What Is the Long-Term Outlook for POTS?

The prognosis for POTS is generally favorable. Studies show that 50-80% of patients experience significant improvement over time, and some recover completely. Adolescent-onset POTS often improves or resolves with maturity. Even when POTS is chronic, most patients can achieve good quality of life with proper management. POTS is not life-threatening and does not shorten life expectancy.

Many people with POTS worry about what their future holds. The good news is that POTS is not a degenerative condition, and the outlook for most patients is positive. While complete recovery isn't guaranteed, significant improvement is common with appropriate treatment.

Recovery and Improvement Rates

Research on POTS outcomes shows encouraging results. Studies following POTS patients over time have found:

• Approximately 50-80% of patients experience significant improvement in symptoms over time
• About 19% of patients in one study achieved complete recovery
• Adolescent-onset POTS often improves as patients reach their mid-20s
• Post-viral POTS may have a better prognosis, with many patients improving within 2-5 years

Factors that may predict better outcomes include younger age at onset, identifiable trigger (like viral illness), shorter duration before treatment, good response to exercise therapy, and commitment to lifestyle modifications.

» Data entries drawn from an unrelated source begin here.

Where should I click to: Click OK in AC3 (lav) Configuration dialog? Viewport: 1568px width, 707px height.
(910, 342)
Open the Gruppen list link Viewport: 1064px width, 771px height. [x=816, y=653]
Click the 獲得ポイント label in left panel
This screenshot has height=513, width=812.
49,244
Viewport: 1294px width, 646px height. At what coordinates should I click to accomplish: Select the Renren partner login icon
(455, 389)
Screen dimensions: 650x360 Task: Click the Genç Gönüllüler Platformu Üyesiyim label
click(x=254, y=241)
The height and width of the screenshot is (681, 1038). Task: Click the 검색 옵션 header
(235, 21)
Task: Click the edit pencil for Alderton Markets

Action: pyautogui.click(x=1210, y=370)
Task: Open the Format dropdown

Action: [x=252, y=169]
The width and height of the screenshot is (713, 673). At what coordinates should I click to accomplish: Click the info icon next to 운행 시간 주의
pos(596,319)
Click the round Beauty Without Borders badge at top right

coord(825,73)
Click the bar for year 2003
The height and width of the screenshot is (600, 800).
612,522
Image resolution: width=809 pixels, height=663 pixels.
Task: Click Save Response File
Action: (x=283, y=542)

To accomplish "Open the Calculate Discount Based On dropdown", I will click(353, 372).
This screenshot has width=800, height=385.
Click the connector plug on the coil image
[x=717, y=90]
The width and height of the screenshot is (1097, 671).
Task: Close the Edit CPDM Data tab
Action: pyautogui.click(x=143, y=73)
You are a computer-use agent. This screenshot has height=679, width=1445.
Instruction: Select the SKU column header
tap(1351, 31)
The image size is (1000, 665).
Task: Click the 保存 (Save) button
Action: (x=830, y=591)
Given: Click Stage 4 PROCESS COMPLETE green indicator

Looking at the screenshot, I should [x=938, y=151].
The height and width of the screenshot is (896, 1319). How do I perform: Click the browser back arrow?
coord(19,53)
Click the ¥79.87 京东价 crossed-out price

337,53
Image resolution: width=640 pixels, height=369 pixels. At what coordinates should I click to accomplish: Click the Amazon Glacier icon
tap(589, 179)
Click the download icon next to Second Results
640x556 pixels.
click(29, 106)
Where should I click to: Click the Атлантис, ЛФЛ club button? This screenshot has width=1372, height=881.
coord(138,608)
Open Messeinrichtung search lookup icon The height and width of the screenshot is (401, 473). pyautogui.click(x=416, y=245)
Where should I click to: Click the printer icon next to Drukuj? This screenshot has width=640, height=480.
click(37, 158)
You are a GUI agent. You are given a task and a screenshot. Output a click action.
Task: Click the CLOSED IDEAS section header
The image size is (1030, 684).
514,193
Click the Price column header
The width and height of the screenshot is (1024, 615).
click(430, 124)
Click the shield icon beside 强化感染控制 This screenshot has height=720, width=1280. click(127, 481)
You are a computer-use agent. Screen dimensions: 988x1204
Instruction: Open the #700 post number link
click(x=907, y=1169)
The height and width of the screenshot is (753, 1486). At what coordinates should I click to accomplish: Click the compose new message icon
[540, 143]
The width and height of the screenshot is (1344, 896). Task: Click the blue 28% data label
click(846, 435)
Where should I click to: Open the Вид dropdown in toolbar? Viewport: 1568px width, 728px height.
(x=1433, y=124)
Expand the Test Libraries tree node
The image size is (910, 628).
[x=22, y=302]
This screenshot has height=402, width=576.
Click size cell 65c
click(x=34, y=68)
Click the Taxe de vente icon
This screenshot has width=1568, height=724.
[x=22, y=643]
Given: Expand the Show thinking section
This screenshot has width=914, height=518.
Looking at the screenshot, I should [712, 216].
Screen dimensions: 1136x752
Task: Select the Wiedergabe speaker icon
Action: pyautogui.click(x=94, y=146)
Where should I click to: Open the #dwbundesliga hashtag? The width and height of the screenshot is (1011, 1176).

Living Well with Chronic POTS

Even when POTS is chronic, most patients can achieve a good quality of life. With proper management, many people with POTS are able to work, attend school, exercise, travel, and participate in activities they enjoy. The key is finding the right combination of treatments and lifestyle adaptations that work for you.

It's important to maintain realistic expectations while remaining hopeful. Progress may be gradual, with good days and bad days. Celebrate improvements, no matter how small, and be patient with setbacks. Many patients find that their symptoms become more predictable and manageable over time as they learn their triggers and develop effective coping strategies.

Is POTS Related to Long COVID?

Yes, POTS has emerged as a significant component of Long COVID (post-acute sequelae of SARS-CoV-2). Research estimates that 2-14% of COVID-19 survivors develop dysautonomia symptoms. Many patients diagnosed with Long COVID meet the diagnostic criteria for POTS. The mechanism may involve autoimmune responses, viral effects on the nervous system, or deconditioning from illness.

The COVID-19 pandemic has dramatically increased awareness of POTS and autonomic dysfunction. Many patients who develop prolonged symptoms after COVID-19 infection are found to have POTS, and this connection has led to increased research and clinical attention to dysautonomia.

How COVID-19 Triggers POTS

Several mechanisms may explain the connection between COVID-19 and POTS:

• Autoimmune response: COVID-19 can trigger autoantibody production that affects the autonomic nervous system
• Direct viral effects: SARS-CoV-2 may affect nerve tissues directly or through inflammation
• Deconditioning: Prolonged illness and bedrest can lead to cardiovascular deconditioning
• Mast cell activation: COVID-19 may trigger mast cell activation syndrome, which is associated with POTS

Treatment Considerations for Post-COVID POTS

Treatment for post-COVID POTS follows the same principles as other forms of POTS – lifestyle modifications, exercise therapy, and medications as needed. Some patients with post-COVID POTS may benefit from additional treatments targeting inflammation or autoimmune processes, though research is ongoing in this area.

The good news is that many patients with post-COVID POTS do improve over time. However, recovery can take months to years, and patience with the treatment process is important.